Data on locating visible targets:
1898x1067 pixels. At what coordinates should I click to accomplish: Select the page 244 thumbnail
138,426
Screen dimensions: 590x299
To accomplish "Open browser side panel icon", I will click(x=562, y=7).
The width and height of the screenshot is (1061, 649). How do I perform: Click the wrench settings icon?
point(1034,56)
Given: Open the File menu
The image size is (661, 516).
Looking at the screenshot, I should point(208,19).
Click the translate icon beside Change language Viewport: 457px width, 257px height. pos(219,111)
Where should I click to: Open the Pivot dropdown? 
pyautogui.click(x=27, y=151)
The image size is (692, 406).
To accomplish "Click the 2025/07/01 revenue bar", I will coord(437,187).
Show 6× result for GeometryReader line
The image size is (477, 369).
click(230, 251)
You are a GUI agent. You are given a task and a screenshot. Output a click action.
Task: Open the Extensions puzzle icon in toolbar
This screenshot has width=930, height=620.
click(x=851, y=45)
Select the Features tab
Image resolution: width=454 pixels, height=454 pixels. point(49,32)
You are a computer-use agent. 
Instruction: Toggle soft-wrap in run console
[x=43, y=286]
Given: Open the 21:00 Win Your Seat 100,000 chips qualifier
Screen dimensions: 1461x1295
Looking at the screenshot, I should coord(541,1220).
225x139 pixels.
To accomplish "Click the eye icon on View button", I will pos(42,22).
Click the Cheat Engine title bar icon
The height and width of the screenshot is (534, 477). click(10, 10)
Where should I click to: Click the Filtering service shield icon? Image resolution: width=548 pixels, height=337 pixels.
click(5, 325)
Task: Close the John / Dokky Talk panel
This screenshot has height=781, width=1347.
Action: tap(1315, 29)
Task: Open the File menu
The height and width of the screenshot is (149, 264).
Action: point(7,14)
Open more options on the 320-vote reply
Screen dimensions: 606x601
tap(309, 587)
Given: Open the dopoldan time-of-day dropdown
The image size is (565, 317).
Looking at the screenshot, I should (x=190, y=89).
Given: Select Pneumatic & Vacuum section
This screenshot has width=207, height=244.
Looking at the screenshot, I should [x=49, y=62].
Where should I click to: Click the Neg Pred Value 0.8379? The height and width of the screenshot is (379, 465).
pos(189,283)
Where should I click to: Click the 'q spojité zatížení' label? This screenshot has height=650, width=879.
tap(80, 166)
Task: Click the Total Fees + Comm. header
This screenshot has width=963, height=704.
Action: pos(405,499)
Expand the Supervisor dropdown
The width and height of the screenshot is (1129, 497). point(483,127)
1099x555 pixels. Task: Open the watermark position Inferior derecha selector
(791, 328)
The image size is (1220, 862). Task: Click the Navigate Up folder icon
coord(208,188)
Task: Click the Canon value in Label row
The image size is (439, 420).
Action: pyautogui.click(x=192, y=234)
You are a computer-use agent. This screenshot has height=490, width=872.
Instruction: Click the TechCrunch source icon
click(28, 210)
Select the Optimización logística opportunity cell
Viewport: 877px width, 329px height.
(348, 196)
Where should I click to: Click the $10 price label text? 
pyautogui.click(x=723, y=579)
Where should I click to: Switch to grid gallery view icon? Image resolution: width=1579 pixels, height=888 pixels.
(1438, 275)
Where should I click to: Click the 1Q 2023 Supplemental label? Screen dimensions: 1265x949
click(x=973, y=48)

**Do this**
Copy the whole listing above line by line, word for word, with nothing left out or changed.

**Result below**
1898x1067 pixels. At what coordinates should I click to accomplish: Select the page 244 thumbnail
138,426
Screen dimensions: 590x299
To accomplish "Open browser side panel icon", I will click(x=562, y=7).
The width and height of the screenshot is (1061, 649). How do I perform: Click the wrench settings icon?
point(1034,56)
Given: Open the File menu
The image size is (661, 516).
Looking at the screenshot, I should point(208,19).
Click the translate icon beside Change language Viewport: 457px width, 257px height. pos(219,111)
Where should I click to: Open the Pivot dropdown? 
pyautogui.click(x=27, y=151)
The image size is (692, 406).
To accomplish "Click the 2025/07/01 revenue bar", I will coord(437,187).
Show 6× result for GeometryReader line
The image size is (477, 369).
click(230, 251)
You are a GUI agent. You are given a task and a screenshot. Output a click action.
Task: Open the Extensions puzzle icon in toolbar
This screenshot has width=930, height=620.
click(x=851, y=45)
Select the Features tab
Image resolution: width=454 pixels, height=454 pixels. point(49,32)
You are a computer-use agent. 
Instruction: Toggle soft-wrap in run console
[x=43, y=286]
Given: Open the 21:00 Win Your Seat 100,000 chips qualifier
Screen dimensions: 1461x1295
Looking at the screenshot, I should coord(541,1220).
225x139 pixels.
To accomplish "Click the eye icon on View button", I will pos(42,22).
Click the Cheat Engine title bar icon
The height and width of the screenshot is (534, 477). click(10, 10)
Where should I click to: Click the Filtering service shield icon? Image resolution: width=548 pixels, height=337 pixels.
click(5, 325)
Task: Close the John / Dokky Talk panel
This screenshot has height=781, width=1347.
Action: tap(1315, 29)
Task: Open the File menu
The height and width of the screenshot is (149, 264).
Action: point(7,14)
Open more options on the 320-vote reply
Screen dimensions: 606x601
tap(309, 587)
Given: Open the dopoldan time-of-day dropdown
The image size is (565, 317).
Looking at the screenshot, I should (x=190, y=89).
Given: Select Pneumatic & Vacuum section
This screenshot has width=207, height=244.
Looking at the screenshot, I should [x=49, y=62].
Where should I click to: Click the Neg Pred Value 0.8379? The height and width of the screenshot is (379, 465).
pos(189,283)
Where should I click to: Click the 'q spojité zatížení' label? This screenshot has height=650, width=879.
tap(80, 166)
Task: Click the Total Fees + Comm. header
This screenshot has width=963, height=704.
Action: pos(405,499)
Expand the Supervisor dropdown
The width and height of the screenshot is (1129, 497). point(483,127)
1099x555 pixels. Task: Open the watermark position Inferior derecha selector
(791, 328)
The image size is (1220, 862). Task: Click the Navigate Up folder icon
coord(208,188)
Task: Click the Canon value in Label row
The image size is (439, 420).
Action: pyautogui.click(x=192, y=234)
You are a computer-use agent. This screenshot has height=490, width=872.
Instruction: Click the TechCrunch source icon
click(28, 210)
Select the Optimización logística opportunity cell
Viewport: 877px width, 329px height.
(348, 196)
Where should I click to: Click the $10 price label text? 
pyautogui.click(x=723, y=579)
Where should I click to: Switch to grid gallery view icon? Image resolution: width=1579 pixels, height=888 pixels.
(1438, 275)
Where should I click to: Click the 1Q 2023 Supplemental label? Screen dimensions: 1265x949
click(x=973, y=48)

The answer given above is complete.